* WHAT THE EXERCISE ASKS *
Return the lines from the start of the data through the line with "New Castle Speed Way (305, 57)". Include both of those lines and no others.

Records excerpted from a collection
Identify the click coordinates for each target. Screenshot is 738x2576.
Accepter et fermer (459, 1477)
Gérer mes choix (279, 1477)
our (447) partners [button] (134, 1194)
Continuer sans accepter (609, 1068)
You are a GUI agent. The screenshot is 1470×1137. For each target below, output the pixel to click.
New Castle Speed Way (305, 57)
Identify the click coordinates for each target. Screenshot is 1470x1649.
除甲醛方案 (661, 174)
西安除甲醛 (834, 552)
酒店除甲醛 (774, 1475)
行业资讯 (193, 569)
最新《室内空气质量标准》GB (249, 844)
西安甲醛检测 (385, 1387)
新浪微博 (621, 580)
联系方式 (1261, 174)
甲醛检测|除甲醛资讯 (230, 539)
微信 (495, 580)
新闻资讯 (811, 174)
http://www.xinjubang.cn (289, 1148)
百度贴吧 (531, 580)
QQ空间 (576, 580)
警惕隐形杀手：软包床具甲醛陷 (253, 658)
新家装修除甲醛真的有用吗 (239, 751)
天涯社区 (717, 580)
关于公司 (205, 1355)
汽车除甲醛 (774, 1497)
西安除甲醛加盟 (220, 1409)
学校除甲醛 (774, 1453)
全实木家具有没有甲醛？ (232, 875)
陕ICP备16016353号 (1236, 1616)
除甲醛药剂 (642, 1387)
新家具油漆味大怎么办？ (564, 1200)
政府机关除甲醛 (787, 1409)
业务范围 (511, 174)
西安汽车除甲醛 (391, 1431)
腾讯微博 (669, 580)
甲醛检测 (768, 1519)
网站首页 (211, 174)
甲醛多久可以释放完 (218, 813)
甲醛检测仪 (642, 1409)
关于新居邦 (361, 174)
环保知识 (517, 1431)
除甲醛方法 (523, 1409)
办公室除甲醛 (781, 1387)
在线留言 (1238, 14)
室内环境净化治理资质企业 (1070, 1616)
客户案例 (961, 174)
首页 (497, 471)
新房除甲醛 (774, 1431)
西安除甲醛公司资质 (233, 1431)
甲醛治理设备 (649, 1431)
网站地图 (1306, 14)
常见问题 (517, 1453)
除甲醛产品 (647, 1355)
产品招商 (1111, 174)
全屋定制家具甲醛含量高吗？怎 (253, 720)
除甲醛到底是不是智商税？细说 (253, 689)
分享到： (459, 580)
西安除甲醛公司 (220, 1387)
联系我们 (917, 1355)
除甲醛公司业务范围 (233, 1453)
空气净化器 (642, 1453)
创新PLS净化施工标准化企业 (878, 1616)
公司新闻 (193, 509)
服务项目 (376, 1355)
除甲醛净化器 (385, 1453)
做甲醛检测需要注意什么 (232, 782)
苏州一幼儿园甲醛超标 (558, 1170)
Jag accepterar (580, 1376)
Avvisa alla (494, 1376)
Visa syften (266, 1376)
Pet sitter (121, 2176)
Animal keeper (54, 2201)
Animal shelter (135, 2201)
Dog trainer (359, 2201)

* YOUR SOLUTION *
Identify the click coordinates for each target. Screenshot is 738x2576.
Accepter et fermer (459, 1477)
Gérer mes choix (279, 1477)
our (447) partners [button] (134, 1194)
Continuer sans accepter (609, 1068)
You are a GUI agent. The screenshot is 1470×1137. For each target below, output the pixel to click.
New Castle Speed Way (305, 57)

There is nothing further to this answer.